» **YOUR INSTRUCTIONS**
Carry on the page of DJ Honda album reviews from the point where it stops, beginning with the text of the review by J. Harris.

» **TEXT SHOWN**
Subject: I have found a CD that I think you would enjoy
Genres: Dance & Electronic, Pop, Rap & Hip-Hop, R&B
Listen to Samples
Hip Hop.......... the Tokyo way
dOc | Atlanta, GA | 05/26/2000
(5 out of 5 stars)
"If you're not even at least familiar with this kat, then you're not a true underground hip-hop fan. I first heard Honda on a underground college radio mix show. (WRAS 88.5 ATL,GA) He introduces his self and turn table skills to the world on the second track "DJ Battle". Many well known artist calibrated with Honda on this joint. Redman with the ill ryhme style on "Kill That Noize", Grand Puba, Sadat-X ripped the track "Straight Talk from NY" and one of my favorite underground MC's, "Problemz" spit a lyrical storm on the track "Datz My Word". The CD also features The Alkaholiks form Cali, Al Tariq who put down mad science on the track "The End", Sean Black, Biz Markie,and many more. This is a true underground international classic along with his second release "Honda II". 96 was a year hip-hop was going down hill and a few MC's were holding it up from the underground and DJ Honda was doing his part to hold it up with a host of real MC's. This is another hip-hop joint to cop for all real hip hop headsoNe"
J. Harris | Jacksonville, FL USA | 01/06/2002
(4 out of 5 stars)

» **EXCERPTED DATA**
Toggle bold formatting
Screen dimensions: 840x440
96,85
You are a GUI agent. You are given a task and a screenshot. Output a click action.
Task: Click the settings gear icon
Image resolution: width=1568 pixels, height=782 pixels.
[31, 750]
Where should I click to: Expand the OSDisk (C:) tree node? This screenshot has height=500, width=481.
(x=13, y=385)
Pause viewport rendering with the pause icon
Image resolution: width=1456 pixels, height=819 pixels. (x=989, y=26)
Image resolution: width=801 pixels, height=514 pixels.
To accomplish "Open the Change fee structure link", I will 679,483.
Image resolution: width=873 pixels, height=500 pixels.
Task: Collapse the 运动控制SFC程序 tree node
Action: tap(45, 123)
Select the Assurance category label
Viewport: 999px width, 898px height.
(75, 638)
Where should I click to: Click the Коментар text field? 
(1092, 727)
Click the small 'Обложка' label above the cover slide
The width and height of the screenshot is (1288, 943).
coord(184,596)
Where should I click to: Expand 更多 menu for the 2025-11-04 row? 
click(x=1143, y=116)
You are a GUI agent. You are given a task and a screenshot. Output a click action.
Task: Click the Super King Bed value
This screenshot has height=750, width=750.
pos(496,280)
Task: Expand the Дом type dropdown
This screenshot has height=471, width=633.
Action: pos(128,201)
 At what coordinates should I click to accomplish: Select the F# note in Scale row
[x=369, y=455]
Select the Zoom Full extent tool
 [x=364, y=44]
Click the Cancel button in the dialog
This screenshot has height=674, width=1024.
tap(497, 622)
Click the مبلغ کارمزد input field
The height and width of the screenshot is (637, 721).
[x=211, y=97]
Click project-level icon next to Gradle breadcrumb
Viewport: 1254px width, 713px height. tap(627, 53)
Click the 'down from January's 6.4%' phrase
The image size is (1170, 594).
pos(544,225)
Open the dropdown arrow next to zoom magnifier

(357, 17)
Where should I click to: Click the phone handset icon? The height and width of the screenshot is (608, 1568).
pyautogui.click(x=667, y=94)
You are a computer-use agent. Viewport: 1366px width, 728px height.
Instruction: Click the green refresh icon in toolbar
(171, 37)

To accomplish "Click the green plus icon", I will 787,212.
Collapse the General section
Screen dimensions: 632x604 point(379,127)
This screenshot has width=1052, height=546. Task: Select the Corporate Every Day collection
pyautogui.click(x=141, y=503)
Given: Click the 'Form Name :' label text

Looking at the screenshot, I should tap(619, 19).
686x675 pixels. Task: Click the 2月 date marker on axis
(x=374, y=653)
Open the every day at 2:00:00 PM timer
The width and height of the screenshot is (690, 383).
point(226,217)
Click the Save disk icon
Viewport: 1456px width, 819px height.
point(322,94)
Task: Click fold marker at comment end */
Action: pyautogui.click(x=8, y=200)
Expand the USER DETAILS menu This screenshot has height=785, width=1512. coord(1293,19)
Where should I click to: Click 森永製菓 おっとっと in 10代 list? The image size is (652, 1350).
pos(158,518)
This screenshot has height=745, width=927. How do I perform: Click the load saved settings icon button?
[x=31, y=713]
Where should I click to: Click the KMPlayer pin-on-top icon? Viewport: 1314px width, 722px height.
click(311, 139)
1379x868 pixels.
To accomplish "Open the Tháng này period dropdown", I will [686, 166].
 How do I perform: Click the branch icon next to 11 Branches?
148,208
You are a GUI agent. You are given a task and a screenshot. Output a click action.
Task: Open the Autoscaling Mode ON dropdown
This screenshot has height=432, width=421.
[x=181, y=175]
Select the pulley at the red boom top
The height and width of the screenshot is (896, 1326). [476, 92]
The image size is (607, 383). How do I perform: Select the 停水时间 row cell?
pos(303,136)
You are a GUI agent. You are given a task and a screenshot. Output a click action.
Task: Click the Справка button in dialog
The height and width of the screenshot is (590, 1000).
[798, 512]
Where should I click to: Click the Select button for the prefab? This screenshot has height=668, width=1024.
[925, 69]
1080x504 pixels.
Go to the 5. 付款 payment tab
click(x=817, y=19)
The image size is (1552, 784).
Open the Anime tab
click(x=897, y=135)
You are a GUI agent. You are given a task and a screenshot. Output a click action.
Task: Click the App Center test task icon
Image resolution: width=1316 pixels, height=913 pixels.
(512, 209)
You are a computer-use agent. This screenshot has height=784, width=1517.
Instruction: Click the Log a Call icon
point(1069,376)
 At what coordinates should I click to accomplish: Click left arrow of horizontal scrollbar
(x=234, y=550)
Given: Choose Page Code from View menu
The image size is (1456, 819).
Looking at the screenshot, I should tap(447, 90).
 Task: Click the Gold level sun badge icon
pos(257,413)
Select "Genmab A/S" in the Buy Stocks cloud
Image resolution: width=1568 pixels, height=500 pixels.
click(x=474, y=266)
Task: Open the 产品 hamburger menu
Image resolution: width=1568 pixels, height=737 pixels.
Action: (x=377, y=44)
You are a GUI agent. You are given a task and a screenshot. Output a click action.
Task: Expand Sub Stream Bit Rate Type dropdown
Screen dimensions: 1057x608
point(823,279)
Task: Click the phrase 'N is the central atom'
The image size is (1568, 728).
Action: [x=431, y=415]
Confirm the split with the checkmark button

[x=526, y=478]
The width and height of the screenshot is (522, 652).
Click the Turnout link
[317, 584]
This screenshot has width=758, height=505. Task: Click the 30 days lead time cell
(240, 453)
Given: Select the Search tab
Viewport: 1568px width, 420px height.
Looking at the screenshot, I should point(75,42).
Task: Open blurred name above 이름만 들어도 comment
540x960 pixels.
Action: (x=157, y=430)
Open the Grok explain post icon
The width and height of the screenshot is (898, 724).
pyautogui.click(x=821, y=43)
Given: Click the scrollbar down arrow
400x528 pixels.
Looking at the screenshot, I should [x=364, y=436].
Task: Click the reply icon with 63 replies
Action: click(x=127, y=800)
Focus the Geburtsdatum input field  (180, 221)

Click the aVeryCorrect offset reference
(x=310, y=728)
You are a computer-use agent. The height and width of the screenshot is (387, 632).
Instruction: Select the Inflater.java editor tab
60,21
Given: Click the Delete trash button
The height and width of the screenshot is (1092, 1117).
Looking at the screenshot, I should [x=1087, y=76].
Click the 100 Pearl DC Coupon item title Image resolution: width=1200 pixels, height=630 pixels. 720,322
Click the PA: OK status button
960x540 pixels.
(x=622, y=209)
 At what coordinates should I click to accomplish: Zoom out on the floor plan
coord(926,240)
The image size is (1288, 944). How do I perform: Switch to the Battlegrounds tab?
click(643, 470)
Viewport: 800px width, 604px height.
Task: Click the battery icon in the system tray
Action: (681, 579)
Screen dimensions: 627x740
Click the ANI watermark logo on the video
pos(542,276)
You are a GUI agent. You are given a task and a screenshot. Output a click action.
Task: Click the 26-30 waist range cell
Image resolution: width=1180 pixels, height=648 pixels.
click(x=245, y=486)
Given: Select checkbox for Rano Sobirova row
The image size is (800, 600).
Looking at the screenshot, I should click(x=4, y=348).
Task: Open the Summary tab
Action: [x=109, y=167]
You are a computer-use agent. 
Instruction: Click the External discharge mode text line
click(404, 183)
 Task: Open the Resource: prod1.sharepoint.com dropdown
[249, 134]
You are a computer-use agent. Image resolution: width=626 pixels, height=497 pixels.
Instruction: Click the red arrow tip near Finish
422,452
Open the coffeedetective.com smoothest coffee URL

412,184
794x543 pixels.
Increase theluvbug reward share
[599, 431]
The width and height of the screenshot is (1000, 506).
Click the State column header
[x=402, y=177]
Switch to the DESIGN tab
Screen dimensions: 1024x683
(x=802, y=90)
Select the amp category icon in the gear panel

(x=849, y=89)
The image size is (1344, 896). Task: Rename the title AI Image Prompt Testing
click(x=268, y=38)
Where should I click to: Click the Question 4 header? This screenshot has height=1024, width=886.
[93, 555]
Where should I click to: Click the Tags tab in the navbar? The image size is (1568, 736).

» **ANSWER TO THIS PROBLEM**
"DJ Honda is one of the best DJ's around..the cd has some real feel good hip hop music (Common,REDMAN,Biz Mark etc.) but almost to the end of it, it geats lame and boring. If you are a true hip hop fan, then you must buy...if you are a fan of that bling bling,shake ya butt, i got lots of money etc. stuff, It's not for you...be gone you"
One of hip hop's hidden gems
ctrx | 'bout to show you how the EAST COAST rocks... | 05/22/2009
(5 out of 5 stars)
"For his 1996 release "H," relatively unknown Japanese artist DJ Honda enlisted the help of an incredible guest list of MCs for a truly special project. Honda proves immensely talented in multiple areas on this album. He shows mastery as a producer, with beats that draw from the mid-90s East Coast sound and are equal parts DJ Premier, Pete Rock, Erick Sermon, Buckshot, and all his own. These beats are dark, smooth, fresh, and rich, and they display cohesion with a slick late-night vibe that pervades the entire tracklist. His tracks can be equally haunting and hypnotic as upbeat and head-nodding, yet each display genius in his arrangements and sound. He's an incredible DJ, flashing his skills on periodic scratches and the ridiculous "DJ Battle" captured on track 2. And perhaps most importantly, he knows how to construct a crazy hip hop song. This sort of gathering of legends should be the most sought after track in rap, but the traditional watering-down of posse cuts tends to quash this spirit. Honda's collaborations are ridiculous, considering the star power and quality each rapper brings to the mic.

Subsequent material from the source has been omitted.